Yağmurlu bir sonbahar günüydü. İşten yorgun argın çıkmış düşünceli düşünceli eve doğru ilerliyordu. Kafasında hep aynı soru vardı? “Benim çocuğum neden bu kadar hırçın, neden onu mutlu edemiyorum? Sürekli odasında, depresif haller, ne söylesek kızıyor. Okuldan yorgun geliyor diye hiçbir yardım talep etmiyorum. Yeter ki okusun yeter ki kendini kurtarsın.
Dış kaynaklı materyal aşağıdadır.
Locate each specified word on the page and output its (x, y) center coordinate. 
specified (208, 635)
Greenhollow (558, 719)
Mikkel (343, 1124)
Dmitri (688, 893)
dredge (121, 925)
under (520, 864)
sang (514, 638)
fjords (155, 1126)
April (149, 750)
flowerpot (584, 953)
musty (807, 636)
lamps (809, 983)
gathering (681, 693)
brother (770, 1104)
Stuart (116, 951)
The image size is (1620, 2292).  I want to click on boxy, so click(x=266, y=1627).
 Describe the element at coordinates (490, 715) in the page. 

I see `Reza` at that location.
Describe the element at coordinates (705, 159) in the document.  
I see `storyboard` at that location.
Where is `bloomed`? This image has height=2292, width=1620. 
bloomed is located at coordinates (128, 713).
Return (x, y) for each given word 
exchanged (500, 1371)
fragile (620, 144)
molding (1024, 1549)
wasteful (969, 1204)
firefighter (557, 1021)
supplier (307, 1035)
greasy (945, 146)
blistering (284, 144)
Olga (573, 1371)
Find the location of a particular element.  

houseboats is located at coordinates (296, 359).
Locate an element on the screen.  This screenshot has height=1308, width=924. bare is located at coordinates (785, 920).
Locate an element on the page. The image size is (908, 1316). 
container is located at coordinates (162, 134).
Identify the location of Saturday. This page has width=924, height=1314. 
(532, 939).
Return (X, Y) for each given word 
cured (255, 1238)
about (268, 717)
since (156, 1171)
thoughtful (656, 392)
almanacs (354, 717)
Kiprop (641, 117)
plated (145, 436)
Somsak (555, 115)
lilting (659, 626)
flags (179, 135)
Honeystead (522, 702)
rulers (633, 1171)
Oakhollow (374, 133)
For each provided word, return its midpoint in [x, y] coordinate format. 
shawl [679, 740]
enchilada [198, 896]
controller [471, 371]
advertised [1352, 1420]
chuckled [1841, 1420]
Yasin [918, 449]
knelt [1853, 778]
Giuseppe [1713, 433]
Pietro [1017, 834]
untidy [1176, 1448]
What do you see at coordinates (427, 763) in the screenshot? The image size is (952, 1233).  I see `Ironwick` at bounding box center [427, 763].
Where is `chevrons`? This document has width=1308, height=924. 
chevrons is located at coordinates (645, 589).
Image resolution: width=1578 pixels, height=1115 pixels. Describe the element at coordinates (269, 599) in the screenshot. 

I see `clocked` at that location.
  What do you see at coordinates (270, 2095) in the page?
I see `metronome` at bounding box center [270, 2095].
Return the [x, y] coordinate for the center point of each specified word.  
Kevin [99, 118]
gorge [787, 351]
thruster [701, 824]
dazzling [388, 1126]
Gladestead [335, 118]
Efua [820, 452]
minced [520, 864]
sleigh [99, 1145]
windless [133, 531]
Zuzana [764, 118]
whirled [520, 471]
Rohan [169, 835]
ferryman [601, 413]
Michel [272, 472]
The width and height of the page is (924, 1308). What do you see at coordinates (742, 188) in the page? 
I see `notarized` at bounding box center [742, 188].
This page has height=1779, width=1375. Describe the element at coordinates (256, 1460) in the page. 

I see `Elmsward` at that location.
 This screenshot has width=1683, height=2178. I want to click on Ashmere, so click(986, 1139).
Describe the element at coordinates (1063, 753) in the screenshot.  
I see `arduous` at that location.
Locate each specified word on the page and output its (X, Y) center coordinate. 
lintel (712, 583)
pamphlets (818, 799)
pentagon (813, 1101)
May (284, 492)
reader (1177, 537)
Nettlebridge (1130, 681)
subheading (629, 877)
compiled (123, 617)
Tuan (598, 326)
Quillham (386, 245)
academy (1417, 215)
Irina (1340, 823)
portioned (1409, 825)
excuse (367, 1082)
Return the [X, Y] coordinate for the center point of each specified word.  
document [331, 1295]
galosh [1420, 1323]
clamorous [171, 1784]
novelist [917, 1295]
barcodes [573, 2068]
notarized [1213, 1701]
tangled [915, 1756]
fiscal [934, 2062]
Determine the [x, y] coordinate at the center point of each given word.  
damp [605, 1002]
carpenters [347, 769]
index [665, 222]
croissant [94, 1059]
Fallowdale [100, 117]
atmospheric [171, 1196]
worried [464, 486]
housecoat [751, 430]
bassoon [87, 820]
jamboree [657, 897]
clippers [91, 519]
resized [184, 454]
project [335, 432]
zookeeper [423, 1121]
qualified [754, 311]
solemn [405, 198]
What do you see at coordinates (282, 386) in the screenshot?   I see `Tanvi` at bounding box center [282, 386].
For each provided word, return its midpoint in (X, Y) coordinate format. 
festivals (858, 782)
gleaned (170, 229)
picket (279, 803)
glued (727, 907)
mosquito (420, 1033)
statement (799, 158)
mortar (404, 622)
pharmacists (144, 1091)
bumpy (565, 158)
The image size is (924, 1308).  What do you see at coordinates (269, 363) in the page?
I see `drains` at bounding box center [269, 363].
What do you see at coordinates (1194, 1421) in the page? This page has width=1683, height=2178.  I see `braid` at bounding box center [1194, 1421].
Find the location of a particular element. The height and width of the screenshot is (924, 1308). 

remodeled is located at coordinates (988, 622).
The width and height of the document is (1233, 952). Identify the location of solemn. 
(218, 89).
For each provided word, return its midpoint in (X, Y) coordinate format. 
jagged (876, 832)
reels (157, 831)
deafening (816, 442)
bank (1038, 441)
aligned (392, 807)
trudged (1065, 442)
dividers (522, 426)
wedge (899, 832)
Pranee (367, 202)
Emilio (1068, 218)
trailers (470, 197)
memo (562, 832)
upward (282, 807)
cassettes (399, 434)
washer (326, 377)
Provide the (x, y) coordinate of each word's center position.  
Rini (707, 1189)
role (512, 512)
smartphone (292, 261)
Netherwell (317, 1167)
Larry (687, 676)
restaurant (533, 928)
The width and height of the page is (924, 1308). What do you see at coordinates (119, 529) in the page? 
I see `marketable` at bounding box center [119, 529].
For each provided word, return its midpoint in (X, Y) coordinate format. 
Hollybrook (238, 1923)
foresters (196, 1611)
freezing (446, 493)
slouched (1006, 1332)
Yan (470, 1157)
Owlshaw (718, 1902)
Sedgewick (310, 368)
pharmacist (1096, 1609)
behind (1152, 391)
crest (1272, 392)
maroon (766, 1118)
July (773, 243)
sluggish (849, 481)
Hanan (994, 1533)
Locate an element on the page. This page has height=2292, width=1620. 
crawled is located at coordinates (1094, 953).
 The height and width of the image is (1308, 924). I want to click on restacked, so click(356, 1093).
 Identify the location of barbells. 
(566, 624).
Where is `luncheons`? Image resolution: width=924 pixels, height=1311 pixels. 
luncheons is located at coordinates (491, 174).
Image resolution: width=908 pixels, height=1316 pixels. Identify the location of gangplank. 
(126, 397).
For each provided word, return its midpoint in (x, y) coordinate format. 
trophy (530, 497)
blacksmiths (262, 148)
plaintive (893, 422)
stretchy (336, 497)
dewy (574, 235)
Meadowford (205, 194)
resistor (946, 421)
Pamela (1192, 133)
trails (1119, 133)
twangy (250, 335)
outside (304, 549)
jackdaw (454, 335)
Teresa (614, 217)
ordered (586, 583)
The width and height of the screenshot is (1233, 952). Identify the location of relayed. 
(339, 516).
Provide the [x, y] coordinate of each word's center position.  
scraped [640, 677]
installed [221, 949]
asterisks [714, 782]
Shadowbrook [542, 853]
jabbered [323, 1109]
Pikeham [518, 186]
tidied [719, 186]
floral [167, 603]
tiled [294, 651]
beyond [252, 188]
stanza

Biz okumadık da ne oldu? Şimdi tekstil fabrikalarında sürünüyoruz. Hep özenirdim elinde kitap olanlara. Benim kızım da elinde kitabı ile köşesinde ama eksik bir şey var. Ancak ben ne olduğunu bulamıyorum. Ben neyi yanlış yapıyorum?” Bu düşünceler ile eve kadar gelmişti Necla. Kızı yine odasında kendini hayata kapatmıştı. Neyi vardı bu çocuğun?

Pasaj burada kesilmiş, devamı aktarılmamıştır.